Filter the data for lines with the word "computer" and copy those lines.

(Data excerpts)
[Start of section]
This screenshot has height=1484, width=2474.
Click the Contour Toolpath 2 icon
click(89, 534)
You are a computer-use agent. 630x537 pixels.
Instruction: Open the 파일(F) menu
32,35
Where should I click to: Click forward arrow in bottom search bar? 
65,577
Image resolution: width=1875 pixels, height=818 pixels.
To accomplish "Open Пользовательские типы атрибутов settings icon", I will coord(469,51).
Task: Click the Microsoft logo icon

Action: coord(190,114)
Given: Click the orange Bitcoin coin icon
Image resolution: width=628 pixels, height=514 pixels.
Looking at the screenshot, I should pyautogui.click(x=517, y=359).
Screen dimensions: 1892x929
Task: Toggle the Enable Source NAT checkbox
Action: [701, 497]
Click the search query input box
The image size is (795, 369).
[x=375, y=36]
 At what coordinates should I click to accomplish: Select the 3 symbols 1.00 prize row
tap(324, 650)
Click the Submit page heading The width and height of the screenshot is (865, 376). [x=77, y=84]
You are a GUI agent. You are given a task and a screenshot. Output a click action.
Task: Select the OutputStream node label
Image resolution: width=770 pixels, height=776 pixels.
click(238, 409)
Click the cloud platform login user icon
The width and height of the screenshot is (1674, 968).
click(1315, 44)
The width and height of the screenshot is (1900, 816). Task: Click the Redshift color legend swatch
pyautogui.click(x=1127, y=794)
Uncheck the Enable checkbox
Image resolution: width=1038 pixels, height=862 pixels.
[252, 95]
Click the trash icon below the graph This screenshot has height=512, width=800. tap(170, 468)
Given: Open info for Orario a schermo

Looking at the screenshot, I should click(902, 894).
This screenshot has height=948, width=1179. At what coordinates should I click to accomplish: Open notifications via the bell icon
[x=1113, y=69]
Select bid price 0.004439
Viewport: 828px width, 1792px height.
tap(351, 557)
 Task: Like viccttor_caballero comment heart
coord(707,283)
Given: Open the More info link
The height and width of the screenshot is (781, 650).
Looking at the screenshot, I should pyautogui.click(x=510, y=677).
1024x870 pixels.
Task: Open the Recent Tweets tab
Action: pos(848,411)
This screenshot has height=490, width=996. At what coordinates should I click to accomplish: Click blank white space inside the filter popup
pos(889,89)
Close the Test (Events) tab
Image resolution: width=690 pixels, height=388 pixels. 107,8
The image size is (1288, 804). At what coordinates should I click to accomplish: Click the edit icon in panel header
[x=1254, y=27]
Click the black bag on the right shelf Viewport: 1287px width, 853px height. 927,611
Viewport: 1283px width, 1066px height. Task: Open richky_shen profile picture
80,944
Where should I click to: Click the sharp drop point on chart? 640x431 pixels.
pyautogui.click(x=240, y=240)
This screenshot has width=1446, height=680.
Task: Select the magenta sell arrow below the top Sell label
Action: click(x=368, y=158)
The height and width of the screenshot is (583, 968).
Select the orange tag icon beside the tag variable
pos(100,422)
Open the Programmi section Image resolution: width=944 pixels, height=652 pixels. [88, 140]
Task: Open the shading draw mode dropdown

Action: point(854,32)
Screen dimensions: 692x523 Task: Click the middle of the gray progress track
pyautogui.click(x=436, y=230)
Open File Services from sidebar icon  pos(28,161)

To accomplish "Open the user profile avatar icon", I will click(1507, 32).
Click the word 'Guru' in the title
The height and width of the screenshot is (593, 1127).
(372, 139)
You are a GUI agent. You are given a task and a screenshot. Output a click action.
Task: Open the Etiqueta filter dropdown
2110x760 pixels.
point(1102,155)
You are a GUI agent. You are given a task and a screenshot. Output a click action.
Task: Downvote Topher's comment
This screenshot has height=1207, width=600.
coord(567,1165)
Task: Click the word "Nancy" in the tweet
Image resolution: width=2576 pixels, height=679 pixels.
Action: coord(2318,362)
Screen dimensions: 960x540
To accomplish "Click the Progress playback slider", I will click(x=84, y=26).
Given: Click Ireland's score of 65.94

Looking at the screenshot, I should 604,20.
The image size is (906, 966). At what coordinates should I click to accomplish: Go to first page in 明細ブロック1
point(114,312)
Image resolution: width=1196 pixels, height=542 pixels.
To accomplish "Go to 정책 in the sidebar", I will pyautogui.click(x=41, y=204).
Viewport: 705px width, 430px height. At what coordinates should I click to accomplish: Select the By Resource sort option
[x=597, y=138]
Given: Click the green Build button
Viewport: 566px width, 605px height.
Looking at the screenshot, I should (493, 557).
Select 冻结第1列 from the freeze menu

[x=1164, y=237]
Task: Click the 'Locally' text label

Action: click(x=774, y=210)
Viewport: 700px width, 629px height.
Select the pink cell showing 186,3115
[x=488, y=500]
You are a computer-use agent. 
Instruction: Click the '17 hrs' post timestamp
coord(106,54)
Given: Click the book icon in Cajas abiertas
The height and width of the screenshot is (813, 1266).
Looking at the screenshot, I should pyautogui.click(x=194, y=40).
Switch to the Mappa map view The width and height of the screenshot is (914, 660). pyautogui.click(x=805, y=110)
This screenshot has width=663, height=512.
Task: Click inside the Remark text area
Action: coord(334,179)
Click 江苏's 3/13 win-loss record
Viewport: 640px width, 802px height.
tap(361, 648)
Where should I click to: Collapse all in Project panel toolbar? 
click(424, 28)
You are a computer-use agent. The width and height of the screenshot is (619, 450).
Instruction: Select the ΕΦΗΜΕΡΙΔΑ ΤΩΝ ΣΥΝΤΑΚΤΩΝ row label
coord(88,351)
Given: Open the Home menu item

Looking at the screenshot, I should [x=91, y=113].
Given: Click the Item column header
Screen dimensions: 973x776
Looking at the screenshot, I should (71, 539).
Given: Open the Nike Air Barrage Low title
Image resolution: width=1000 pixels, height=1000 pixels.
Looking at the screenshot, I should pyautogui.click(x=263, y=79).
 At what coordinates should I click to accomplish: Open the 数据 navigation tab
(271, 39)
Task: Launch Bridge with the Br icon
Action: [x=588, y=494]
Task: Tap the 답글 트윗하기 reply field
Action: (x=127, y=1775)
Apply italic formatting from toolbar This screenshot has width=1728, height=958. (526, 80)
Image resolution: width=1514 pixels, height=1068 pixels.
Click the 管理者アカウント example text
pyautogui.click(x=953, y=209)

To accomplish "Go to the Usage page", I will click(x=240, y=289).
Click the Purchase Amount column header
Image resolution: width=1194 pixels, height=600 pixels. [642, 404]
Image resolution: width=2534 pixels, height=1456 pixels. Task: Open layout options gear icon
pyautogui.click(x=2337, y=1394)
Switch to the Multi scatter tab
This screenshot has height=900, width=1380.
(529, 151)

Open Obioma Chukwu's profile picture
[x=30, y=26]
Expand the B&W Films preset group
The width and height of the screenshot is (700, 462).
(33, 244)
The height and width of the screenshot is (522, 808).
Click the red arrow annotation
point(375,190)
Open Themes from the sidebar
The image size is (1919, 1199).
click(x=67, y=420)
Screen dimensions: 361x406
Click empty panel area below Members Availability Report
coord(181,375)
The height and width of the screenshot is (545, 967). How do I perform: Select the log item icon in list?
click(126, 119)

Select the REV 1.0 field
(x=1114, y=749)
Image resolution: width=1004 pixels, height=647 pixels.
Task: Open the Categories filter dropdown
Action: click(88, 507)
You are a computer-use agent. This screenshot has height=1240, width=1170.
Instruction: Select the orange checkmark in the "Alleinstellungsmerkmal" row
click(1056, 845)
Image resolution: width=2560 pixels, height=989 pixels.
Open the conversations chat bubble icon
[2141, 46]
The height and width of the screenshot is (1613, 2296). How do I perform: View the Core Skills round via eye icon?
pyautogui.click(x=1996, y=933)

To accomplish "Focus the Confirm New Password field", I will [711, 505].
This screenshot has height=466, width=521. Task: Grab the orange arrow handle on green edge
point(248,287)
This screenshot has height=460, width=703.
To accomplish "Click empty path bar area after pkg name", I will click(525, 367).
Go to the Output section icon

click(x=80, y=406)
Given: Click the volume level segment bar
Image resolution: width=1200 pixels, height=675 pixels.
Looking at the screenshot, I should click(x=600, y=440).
[End of section]
RESPONSE BOX:
You are a computer-use agent. 630x537 pixels.
You are a computer-use agent. 
You are a computer-use agent. The width and height of the screenshot is (619, 450).
You are a computer-use agent. This screenshot has height=1240, width=1170.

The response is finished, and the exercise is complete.